(RAW DATA Opens)

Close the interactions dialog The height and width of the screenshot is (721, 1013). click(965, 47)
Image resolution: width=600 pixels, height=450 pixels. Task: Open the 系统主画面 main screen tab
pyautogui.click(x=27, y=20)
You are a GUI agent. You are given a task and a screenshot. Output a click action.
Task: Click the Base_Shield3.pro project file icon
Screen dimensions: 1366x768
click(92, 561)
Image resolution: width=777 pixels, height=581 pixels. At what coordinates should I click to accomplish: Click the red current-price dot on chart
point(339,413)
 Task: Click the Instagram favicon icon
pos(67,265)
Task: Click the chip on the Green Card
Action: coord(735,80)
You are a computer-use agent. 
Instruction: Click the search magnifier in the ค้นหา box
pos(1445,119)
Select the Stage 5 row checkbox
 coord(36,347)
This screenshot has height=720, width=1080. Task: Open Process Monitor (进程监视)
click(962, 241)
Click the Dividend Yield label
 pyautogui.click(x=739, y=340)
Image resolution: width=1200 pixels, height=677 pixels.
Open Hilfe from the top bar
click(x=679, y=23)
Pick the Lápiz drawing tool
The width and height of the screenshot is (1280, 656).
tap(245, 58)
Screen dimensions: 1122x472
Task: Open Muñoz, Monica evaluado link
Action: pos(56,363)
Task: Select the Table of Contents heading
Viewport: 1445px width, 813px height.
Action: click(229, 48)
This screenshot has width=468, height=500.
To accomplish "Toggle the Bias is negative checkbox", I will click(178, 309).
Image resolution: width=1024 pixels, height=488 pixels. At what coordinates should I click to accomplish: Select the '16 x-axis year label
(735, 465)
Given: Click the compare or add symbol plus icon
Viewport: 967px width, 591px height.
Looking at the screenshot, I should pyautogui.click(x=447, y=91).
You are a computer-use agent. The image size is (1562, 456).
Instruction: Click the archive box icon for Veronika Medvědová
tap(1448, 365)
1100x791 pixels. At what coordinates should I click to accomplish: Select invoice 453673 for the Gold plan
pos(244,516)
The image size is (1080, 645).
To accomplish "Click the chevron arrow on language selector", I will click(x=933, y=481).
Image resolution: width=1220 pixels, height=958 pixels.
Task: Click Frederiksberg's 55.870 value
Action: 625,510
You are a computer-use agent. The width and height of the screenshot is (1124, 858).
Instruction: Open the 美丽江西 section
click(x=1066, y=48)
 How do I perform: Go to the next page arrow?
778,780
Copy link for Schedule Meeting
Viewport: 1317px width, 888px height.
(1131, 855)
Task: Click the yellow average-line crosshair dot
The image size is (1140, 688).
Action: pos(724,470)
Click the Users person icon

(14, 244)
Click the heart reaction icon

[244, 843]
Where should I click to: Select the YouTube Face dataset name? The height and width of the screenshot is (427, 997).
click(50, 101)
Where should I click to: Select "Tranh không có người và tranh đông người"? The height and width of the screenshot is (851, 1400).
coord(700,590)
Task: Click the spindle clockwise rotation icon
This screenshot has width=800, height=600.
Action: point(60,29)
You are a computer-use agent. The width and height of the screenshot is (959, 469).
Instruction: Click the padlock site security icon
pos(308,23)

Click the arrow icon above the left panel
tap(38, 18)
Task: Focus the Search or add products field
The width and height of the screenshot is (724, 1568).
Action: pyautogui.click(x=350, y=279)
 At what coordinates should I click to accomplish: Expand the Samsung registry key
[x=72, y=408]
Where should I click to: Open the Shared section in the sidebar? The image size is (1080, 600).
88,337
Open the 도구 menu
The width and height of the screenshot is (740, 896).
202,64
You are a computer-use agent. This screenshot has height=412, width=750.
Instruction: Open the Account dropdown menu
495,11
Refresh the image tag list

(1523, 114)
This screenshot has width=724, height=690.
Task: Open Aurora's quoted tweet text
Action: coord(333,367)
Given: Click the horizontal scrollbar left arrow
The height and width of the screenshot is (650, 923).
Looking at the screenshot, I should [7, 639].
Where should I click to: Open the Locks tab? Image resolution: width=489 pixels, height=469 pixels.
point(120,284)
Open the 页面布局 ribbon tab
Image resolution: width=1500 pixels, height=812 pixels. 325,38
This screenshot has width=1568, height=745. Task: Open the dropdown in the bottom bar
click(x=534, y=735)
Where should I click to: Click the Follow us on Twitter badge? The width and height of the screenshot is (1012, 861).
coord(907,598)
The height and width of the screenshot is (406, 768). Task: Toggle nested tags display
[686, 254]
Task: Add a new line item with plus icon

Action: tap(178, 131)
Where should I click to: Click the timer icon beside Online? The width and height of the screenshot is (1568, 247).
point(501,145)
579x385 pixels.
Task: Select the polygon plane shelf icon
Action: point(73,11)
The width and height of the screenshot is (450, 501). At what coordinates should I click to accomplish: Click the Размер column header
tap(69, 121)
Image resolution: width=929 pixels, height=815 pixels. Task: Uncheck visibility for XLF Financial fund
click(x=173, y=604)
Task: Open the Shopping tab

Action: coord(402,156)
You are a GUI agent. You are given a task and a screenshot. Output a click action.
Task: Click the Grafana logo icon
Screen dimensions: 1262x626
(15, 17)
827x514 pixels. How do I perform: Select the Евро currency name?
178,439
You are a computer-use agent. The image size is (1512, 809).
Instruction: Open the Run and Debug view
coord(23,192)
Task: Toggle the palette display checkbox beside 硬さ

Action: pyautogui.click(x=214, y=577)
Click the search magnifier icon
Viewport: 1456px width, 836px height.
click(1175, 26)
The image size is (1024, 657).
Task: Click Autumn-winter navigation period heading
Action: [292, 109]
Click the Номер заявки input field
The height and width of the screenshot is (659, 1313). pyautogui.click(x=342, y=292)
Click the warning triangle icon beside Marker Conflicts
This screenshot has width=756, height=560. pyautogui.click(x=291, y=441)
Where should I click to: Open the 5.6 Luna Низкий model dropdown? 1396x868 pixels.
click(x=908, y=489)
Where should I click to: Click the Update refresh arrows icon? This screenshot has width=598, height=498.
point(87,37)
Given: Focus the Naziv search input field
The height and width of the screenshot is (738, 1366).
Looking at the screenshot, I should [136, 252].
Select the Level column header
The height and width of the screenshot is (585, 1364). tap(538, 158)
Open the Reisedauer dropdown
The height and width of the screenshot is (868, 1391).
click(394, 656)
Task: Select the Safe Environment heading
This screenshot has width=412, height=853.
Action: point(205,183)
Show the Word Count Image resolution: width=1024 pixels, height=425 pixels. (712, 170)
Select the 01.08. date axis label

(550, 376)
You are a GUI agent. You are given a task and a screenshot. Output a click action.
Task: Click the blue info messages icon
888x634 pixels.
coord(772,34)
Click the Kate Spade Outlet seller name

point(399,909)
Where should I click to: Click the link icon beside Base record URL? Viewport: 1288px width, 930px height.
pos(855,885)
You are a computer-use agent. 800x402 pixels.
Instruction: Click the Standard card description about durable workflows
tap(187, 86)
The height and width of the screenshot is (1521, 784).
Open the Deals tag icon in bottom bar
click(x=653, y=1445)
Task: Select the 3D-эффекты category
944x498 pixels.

(RAW DATA Closes)

## DESCRIPTION OF THE TASK
The data above must be reproduced in full, exactly as given.

## RESPONSE FOR THIS EXERCISE
Close the interactions dialog The height and width of the screenshot is (721, 1013). click(965, 47)
Image resolution: width=600 pixels, height=450 pixels. Task: Open the 系统主画面 main screen tab
pyautogui.click(x=27, y=20)
You are a GUI agent. You are given a task and a screenshot. Output a click action.
Task: Click the Base_Shield3.pro project file icon
Screen dimensions: 1366x768
click(92, 561)
Image resolution: width=777 pixels, height=581 pixels. At what coordinates should I click to accomplish: Click the red current-price dot on chart
point(339,413)
 Task: Click the Instagram favicon icon
pos(67,265)
Task: Click the chip on the Green Card
Action: coord(735,80)
You are a computer-use agent. 
Instruction: Click the search magnifier in the ค้นหา box
pos(1445,119)
Select the Stage 5 row checkbox
 coord(36,347)
This screenshot has height=720, width=1080. Task: Open Process Monitor (进程监视)
click(962, 241)
Click the Dividend Yield label
 pyautogui.click(x=739, y=340)
Image resolution: width=1200 pixels, height=677 pixels.
Open Hilfe from the top bar
click(x=679, y=23)
Pick the Lápiz drawing tool
The width and height of the screenshot is (1280, 656).
tap(245, 58)
Screen dimensions: 1122x472
Task: Open Muñoz, Monica evaluado link
Action: pos(56,363)
Task: Select the Table of Contents heading
Viewport: 1445px width, 813px height.
Action: click(229, 48)
This screenshot has width=468, height=500.
To accomplish "Toggle the Bias is negative checkbox", I will click(178, 309).
Image resolution: width=1024 pixels, height=488 pixels. At what coordinates should I click to accomplish: Select the '16 x-axis year label
(735, 465)
Given: Click the compare or add symbol plus icon
Viewport: 967px width, 591px height.
Looking at the screenshot, I should pyautogui.click(x=447, y=91).
You are a computer-use agent. The image size is (1562, 456).
Instruction: Click the archive box icon for Veronika Medvědová
tap(1448, 365)
1100x791 pixels. At what coordinates should I click to accomplish: Select invoice 453673 for the Gold plan
pos(244,516)
The image size is (1080, 645).
To accomplish "Click the chevron arrow on language selector", I will click(x=933, y=481).
Image resolution: width=1220 pixels, height=958 pixels.
Task: Click Frederiksberg's 55.870 value
Action: 625,510
You are a computer-use agent. The width and height of the screenshot is (1124, 858).
Instruction: Open the 美丽江西 section
click(x=1066, y=48)
 How do I perform: Go to the next page arrow?
778,780
Copy link for Schedule Meeting
Viewport: 1317px width, 888px height.
(1131, 855)
Task: Click the yellow average-line crosshair dot
The image size is (1140, 688).
Action: pos(724,470)
Click the Users person icon

(14, 244)
Click the heart reaction icon

[244, 843]
Where should I click to: Select the YouTube Face dataset name? The height and width of the screenshot is (427, 997).
click(50, 101)
Where should I click to: Select "Tranh không có người và tranh đông người"? The height and width of the screenshot is (851, 1400).
coord(700,590)
Task: Click the spindle clockwise rotation icon
This screenshot has width=800, height=600.
Action: point(60,29)
You are a computer-use agent. The width and height of the screenshot is (959, 469).
Instruction: Click the padlock site security icon
pos(308,23)

Click the arrow icon above the left panel
tap(38, 18)
Task: Focus the Search or add products field
The width and height of the screenshot is (724, 1568).
Action: pyautogui.click(x=350, y=279)
 At what coordinates should I click to accomplish: Expand the Samsung registry key
[x=72, y=408]
Where should I click to: Open the Shared section in the sidebar? The image size is (1080, 600).
88,337
Open the 도구 menu
The width and height of the screenshot is (740, 896).
202,64
You are a computer-use agent. This screenshot has height=412, width=750.
Instruction: Open the Account dropdown menu
495,11
Refresh the image tag list

(1523, 114)
This screenshot has width=724, height=690.
Task: Open Aurora's quoted tweet text
Action: coord(333,367)
Given: Click the horizontal scrollbar left arrow
The height and width of the screenshot is (650, 923).
Looking at the screenshot, I should [7, 639].
Where should I click to: Open the Locks tab? Image resolution: width=489 pixels, height=469 pixels.
point(120,284)
Open the 页面布局 ribbon tab
Image resolution: width=1500 pixels, height=812 pixels. 325,38
This screenshot has width=1568, height=745. Task: Open the dropdown in the bottom bar
click(x=534, y=735)
Where should I click to: Click the Follow us on Twitter badge? The width and height of the screenshot is (1012, 861).
coord(907,598)
The height and width of the screenshot is (406, 768). Task: Toggle nested tags display
[686, 254]
Task: Add a new line item with plus icon

Action: tap(178, 131)
Where should I click to: Click the timer icon beside Online? The width and height of the screenshot is (1568, 247).
point(501,145)
579x385 pixels.
Task: Select the polygon plane shelf icon
Action: point(73,11)
The width and height of the screenshot is (450, 501). At what coordinates should I click to accomplish: Click the Размер column header
tap(69, 121)
Image resolution: width=929 pixels, height=815 pixels. Task: Uncheck visibility for XLF Financial fund
click(x=173, y=604)
Task: Open the Shopping tab

Action: coord(402,156)
You are a GUI agent. You are given a task and a screenshot. Output a click action.
Task: Click the Grafana logo icon
Screen dimensions: 1262x626
(15, 17)
827x514 pixels. How do I perform: Select the Евро currency name?
178,439
You are a computer-use agent. The image size is (1512, 809).
Instruction: Open the Run and Debug view
coord(23,192)
Task: Toggle the palette display checkbox beside 硬さ

Action: pyautogui.click(x=214, y=577)
Click the search magnifier icon
Viewport: 1456px width, 836px height.
click(1175, 26)
The image size is (1024, 657).
Task: Click Autumn-winter navigation period heading
Action: [292, 109]
Click the Номер заявки input field
The height and width of the screenshot is (659, 1313). pyautogui.click(x=342, y=292)
Click the warning triangle icon beside Marker Conflicts
This screenshot has width=756, height=560. pyautogui.click(x=291, y=441)
Where should I click to: Open the 5.6 Luna Низкий model dropdown? 1396x868 pixels.
click(x=908, y=489)
Where should I click to: Click the Update refresh arrows icon? This screenshot has width=598, height=498.
point(87,37)
Given: Focus the Naziv search input field
The height and width of the screenshot is (738, 1366).
Looking at the screenshot, I should [136, 252].
Select the Level column header
The height and width of the screenshot is (585, 1364). tap(538, 158)
Open the Reisedauer dropdown
The height and width of the screenshot is (868, 1391).
click(394, 656)
Task: Select the Safe Environment heading
This screenshot has width=412, height=853.
Action: point(205,183)
Show the Word Count Image resolution: width=1024 pixels, height=425 pixels. (712, 170)
Select the 01.08. date axis label

(550, 376)
You are a GUI agent. You are given a task and a screenshot. Output a click action.
Task: Click the blue info messages icon
888x634 pixels.
coord(772,34)
Click the Kate Spade Outlet seller name

point(399,909)
Where should I click to: Click the link icon beside Base record URL? Viewport: 1288px width, 930px height.
pos(855,885)
You are a computer-use agent. 800x402 pixels.
Instruction: Click the Standard card description about durable workflows
tap(187, 86)
The height and width of the screenshot is (1521, 784).
Open the Deals tag icon in bottom bar
click(x=653, y=1445)
Task: Select the 3D-эффекты category
944x498 pixels.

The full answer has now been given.